XML-Serialisierung von Objekten mit Hilfe von WCF-Klassen
Wer schon einmal vor der Aufgabe stand, den Zustand seiner Objekt in eine XML Datei zu serialisieren weiß das .NET hierfür den Namespace System.Xml.Serialization und im speziellen die Klasse XmlSerializer vorsieht. Jeder der diese Klasse zum Serialisieren oder Deserialisieren schon benutzt hat wird festgestellt haben das nur öffentliche Member der zu serialisierenden Objekte in die XML Datei geschrieben werden. Alle anderen Member werden leider nicht berücksichtigt. Um diese nun doch noch serialisieren zu können, kann man public Properties einführen. Dies ist aber oftmals nicht erwünscht, da andere Klassen diese Member erst gar nicht kennen sollen geschweige denn darauf zugreifen dürfen.
Für dieses Problem liefert WCF (ab dem .NET Framework 3.0) nun Abhilfe. Der Schlüssel zum Ziel hierfür ist die Klasse DataContractSerializer im Namespace System.Runtime.Serialization. Primär dient diese Klasse zur Serialisierung/Deserialisierung von Objekten die mittels WCF z.B. über das Netzwerk verschickt oder empfangen werden. Man kann die Klasse aber auch hervorragend zur Serialisierung seiner eigenen Objekte verwenden und sehr einfach XML-Code aus seinen Objekten erzeugen.
Dies kann z.B. sehr nützlich für Configdateien sein. Es gibt gegenüber dem XmlSerializer mehrere Vorteile. Zum einen ist es möglich jegliche Member, also auch private und protected Member, zu serialisieren.
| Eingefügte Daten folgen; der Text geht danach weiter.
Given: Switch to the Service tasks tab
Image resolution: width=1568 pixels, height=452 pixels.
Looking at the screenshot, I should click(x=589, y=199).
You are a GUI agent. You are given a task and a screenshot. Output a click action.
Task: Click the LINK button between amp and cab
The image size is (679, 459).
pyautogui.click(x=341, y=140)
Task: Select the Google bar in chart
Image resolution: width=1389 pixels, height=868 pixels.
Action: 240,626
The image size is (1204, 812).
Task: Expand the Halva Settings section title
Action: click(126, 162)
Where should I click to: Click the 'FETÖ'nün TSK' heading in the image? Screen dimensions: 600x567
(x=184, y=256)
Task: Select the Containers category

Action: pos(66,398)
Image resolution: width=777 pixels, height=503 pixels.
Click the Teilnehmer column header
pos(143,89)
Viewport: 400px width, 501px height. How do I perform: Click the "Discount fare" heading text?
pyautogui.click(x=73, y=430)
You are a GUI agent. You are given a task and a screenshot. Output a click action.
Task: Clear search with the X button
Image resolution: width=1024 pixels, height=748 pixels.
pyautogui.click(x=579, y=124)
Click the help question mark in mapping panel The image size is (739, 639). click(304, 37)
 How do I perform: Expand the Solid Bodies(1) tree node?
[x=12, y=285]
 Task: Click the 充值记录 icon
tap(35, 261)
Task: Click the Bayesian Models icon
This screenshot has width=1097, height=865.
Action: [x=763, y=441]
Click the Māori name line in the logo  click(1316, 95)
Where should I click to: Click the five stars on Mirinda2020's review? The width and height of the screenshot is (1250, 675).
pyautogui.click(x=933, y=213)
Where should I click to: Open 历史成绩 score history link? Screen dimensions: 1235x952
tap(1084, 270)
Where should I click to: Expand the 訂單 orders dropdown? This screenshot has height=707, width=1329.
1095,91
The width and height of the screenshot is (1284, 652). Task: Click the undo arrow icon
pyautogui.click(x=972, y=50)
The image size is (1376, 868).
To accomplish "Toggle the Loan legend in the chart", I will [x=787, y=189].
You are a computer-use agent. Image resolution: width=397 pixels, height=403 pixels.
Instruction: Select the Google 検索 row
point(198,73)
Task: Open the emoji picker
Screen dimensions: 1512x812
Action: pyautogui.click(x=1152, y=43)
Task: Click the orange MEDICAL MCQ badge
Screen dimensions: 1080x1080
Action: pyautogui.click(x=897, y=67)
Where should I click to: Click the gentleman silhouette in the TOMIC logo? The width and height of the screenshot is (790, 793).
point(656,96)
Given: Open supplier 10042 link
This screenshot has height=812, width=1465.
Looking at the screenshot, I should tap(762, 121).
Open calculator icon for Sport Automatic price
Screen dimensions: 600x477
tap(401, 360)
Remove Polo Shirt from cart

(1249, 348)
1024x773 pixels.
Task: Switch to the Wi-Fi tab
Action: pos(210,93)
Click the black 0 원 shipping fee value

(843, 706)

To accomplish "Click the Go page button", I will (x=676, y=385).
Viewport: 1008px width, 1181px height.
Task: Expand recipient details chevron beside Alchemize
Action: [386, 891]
Zum anderen ist der DataContractSerializer 10%-20% schneller wie der XML-Serializer, siehe dazu auch den Vergleichstest.
Ein wichtiger Unterschied besteht darin das der DataContractSerializer nach dem Opt-in Verfahren arbeitet und nicht nach dem Opt-out Verfahren wie der XmlSerializer. Das bedeutet man muss explizit angeben welches Member serialisiert werden soll. Dies geschieht mittels Attributen. Eine genauere Übersicht über die Unterschiede der beiden Serializer und ausführlichere Beispiele findet sich hier. Ein kurzes Beispiel zeigt im folgenden die Verwendung des DataContractSerializer.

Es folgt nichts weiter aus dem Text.